Supporting Tencent and Alibaba to continue to exploit their employees, destroy SMEs through monopolies, use derivatives to overleverage and passing risks to banks, make threats against local government and central government agencies. No thanks!

Compete against foreign big tech companies, other than gobbling up gaming companies Tencent is no threat to FB. Alibaba is just an extension of China export might. These two companies don't compete directly with foreign big tech.

Most of these startups were forced to take Tencent or Alibaba money. Otherwise, they don't get accessed to the ecosystem monopolized by Tencent or Alibaba which is precisely what Chinese government doesn't want to happen.

And Apple, Amazon, and Microsoft have been slacking. Why, because they are monopolies.

Alibaba got 95% of their revenue and profits from China, because they have a hard time expanding overseas. Luckily alibaba owns Lazada in south east Asia. Tencent is better since they have a big gaming footprint worldwide. But wechat is still mostly used in China.

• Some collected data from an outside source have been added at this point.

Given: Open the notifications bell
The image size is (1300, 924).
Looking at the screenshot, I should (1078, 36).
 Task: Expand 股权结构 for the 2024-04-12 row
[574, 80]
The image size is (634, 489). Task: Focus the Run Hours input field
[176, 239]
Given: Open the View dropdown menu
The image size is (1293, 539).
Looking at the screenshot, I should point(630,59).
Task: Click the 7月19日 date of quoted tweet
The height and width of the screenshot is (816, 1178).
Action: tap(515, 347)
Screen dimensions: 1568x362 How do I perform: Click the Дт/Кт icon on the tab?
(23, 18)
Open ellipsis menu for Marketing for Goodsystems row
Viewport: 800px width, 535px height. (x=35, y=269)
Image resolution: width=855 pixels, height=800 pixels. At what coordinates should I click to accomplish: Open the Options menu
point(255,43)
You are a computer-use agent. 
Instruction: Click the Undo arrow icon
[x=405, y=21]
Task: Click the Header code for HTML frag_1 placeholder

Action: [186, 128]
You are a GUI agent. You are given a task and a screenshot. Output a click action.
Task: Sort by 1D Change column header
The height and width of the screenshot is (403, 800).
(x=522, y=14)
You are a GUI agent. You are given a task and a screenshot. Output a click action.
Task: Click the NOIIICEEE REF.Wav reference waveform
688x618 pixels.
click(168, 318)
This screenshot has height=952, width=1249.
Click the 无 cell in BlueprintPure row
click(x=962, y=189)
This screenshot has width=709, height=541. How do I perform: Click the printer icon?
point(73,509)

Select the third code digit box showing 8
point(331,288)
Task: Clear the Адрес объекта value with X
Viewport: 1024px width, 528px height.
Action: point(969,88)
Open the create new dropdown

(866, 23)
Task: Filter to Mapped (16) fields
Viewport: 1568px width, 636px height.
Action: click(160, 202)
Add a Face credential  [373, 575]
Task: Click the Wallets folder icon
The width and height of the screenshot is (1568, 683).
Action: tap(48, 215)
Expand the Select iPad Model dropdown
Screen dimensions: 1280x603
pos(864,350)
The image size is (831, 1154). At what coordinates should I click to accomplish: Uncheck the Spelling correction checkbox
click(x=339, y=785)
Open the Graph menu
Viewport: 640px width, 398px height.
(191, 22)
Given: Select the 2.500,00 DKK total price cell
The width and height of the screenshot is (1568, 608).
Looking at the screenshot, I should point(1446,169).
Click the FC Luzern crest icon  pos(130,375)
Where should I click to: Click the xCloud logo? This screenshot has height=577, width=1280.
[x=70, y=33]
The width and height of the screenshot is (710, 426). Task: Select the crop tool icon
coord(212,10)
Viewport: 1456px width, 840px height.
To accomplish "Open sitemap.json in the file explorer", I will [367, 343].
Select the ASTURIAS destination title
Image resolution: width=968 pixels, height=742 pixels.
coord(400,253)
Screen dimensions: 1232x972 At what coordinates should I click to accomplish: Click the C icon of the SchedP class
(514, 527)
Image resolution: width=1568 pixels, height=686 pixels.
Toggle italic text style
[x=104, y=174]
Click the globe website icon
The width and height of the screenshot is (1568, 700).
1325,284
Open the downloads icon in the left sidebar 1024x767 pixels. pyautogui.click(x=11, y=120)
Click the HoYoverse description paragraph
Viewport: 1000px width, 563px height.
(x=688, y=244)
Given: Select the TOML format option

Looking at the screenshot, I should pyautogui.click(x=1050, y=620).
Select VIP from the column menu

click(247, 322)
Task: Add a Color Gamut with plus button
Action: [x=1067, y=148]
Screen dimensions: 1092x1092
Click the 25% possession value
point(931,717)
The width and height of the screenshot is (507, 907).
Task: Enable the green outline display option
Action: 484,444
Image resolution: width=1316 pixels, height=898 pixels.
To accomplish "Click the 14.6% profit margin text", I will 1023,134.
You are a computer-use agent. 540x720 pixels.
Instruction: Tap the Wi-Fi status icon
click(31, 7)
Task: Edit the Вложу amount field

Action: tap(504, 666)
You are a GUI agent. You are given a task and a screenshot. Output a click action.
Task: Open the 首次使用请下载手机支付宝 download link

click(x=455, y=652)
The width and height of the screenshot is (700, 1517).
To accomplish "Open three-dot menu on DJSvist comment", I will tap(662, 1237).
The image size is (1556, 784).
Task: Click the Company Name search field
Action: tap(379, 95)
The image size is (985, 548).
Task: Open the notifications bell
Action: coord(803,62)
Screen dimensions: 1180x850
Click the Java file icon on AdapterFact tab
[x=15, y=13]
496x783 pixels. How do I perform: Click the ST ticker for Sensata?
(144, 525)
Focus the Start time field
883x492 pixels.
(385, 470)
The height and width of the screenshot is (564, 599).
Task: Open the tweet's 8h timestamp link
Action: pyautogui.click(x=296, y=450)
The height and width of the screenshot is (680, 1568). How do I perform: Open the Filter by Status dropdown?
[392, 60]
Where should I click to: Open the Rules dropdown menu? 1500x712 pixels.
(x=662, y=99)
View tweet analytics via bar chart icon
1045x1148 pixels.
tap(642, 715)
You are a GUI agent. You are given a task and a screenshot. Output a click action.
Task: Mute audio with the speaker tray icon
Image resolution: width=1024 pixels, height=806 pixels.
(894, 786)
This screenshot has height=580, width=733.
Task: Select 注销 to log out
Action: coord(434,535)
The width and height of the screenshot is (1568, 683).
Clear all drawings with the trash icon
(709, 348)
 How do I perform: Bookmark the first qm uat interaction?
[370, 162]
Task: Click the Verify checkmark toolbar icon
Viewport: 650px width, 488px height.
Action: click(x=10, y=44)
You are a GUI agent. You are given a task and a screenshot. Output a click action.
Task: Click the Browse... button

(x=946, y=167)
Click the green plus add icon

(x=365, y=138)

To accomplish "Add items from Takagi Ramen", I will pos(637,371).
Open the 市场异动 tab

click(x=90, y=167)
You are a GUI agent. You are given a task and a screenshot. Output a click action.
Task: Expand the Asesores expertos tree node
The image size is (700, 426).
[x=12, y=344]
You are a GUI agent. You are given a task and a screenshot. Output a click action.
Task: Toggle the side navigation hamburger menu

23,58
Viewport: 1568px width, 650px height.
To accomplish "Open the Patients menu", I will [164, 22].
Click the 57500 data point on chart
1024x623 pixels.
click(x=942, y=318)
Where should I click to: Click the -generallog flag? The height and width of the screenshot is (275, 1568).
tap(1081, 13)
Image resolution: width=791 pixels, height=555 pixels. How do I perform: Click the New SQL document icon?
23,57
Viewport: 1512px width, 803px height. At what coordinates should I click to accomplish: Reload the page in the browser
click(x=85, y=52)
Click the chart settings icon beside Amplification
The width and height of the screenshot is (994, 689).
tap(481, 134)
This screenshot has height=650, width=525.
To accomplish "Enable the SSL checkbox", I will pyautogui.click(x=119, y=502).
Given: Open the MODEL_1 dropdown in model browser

Tencent is a threat to facebook, if tencent manages to promote wechat against whatsapp. Tencent is certainly dominating over microsoft and Sony, since tencent is able to expand its footprint worldwide by acquiring game publishers. Now if tencent's ecosystem is weakened in China, where else do they find the resource to expand overseas?

Many Chinese startups are taking seed money from Tencent or Alibaba. Are you expecting investments from monopolies like China Mobile or PetroChina for these innovative startups?

Apple, Amazon, and Microsoft are not slacking at all. They making more money over Alibaba, Tencent and Huawei. Apple, Amazon, and Microsoft are investing in even more startups worldwide.